DirectoryEntry group = new DirectoryEntry(
    "LDAP://mydomain/CN=name+ thatFails,OU=Groups,DC=myDomain,DC=us");

I get a 'Invalid dn syntax has been specified' exception.

I've passed a bunch of valid group names with all sorts of 'special' chars suchas '_' and '&' which work. it appears that the '+' character is what is causing my grief. how do I format my CN correctly to make my query valid?

EDIT

as suggested, I escaped the '+' char.
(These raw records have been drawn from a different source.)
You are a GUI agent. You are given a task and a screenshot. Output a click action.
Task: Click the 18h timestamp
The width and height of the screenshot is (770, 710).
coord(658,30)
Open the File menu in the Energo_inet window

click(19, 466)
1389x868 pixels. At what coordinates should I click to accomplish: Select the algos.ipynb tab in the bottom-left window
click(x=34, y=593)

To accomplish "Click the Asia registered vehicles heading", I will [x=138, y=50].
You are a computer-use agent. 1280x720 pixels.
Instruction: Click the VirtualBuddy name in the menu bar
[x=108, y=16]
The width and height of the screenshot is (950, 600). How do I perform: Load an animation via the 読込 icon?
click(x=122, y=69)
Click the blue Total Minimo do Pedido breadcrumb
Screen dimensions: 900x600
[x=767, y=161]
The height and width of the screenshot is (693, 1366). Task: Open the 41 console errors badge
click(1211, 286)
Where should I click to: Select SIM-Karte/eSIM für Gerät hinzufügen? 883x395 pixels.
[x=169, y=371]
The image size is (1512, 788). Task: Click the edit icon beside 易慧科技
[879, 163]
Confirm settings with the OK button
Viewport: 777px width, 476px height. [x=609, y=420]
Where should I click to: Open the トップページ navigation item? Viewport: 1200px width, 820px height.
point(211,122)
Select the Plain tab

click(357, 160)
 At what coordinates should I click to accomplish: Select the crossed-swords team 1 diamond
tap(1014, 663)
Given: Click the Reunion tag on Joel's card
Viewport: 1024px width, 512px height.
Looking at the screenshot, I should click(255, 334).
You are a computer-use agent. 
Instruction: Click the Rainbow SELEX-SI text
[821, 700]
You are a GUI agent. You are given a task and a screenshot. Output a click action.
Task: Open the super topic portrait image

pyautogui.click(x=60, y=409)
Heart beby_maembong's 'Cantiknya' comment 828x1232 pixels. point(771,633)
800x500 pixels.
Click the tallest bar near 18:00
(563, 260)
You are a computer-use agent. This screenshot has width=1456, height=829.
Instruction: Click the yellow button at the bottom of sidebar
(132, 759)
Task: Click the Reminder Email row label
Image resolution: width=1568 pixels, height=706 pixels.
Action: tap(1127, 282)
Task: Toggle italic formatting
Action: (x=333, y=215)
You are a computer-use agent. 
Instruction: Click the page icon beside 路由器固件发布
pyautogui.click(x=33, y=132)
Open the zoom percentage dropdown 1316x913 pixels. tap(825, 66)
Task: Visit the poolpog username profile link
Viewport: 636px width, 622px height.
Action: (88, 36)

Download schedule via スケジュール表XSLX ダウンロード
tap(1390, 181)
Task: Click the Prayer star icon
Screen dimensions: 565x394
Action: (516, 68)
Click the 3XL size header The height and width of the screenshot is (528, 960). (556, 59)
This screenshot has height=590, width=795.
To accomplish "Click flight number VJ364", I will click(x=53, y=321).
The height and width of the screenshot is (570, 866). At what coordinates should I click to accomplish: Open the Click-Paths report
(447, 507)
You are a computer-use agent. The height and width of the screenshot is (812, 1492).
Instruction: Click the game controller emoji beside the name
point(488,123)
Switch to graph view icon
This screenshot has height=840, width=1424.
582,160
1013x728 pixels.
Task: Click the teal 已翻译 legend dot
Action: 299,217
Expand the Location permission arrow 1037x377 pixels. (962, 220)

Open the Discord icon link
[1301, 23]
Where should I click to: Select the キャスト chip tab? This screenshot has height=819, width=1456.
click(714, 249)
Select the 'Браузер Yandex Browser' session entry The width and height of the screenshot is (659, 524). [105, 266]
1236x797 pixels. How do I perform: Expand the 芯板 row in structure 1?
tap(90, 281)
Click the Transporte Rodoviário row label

This unfortunately did not help. below is my current ldap format:

LDAP://mydomain/cn=_bigGroup\+ management office,OU=Groups,DC=myDomain,DC=us

Upvotes: 0

Views: 5539

Answers (2)

john
john

Reputation: 1

Connecting to LDAP is possible for specific users only , hence we need to specify the group of users that has access to the LDAP and define them in the Application Pool. When we are creating a new website add this app pool which has the access rights , Unless until u provide a correct application pool, we will get this type of errors.

Upvotes: -1

Mike Marshall
Mike Marshall

Reputation: 7850

Apparently you need to escape some characters with a backslash, see the list here

Update:

The backslash does in fact work. I created a new user object with cn='Escape+Test' in my local ADAM instance (hosted on port 9389). I wrote a small Windows Forms program with the following code:

using (DirectoryEntry entry = new DirectoryEntry("LDAP://localhost:9389/CN=Escape\\+Test,OU=MyUsers Users,DC=TEST,DC=LOCAL", "test", "xxxx", AuthenticationTypes.None))
{
     MessageBox.Show(entry.Properties["cn"][0].ToString());
}

The program displayed "Escape+Test" when I ran it.

Notice the double backslashes to represent an actual backslash and not an escape character. I would expect the same behavior on a full AD domain.

Just as a sanity check I replaced the backslash with %2B as mentioned by another answer and when I did I got a "no such object on the server" error when trying to access the entry's properties.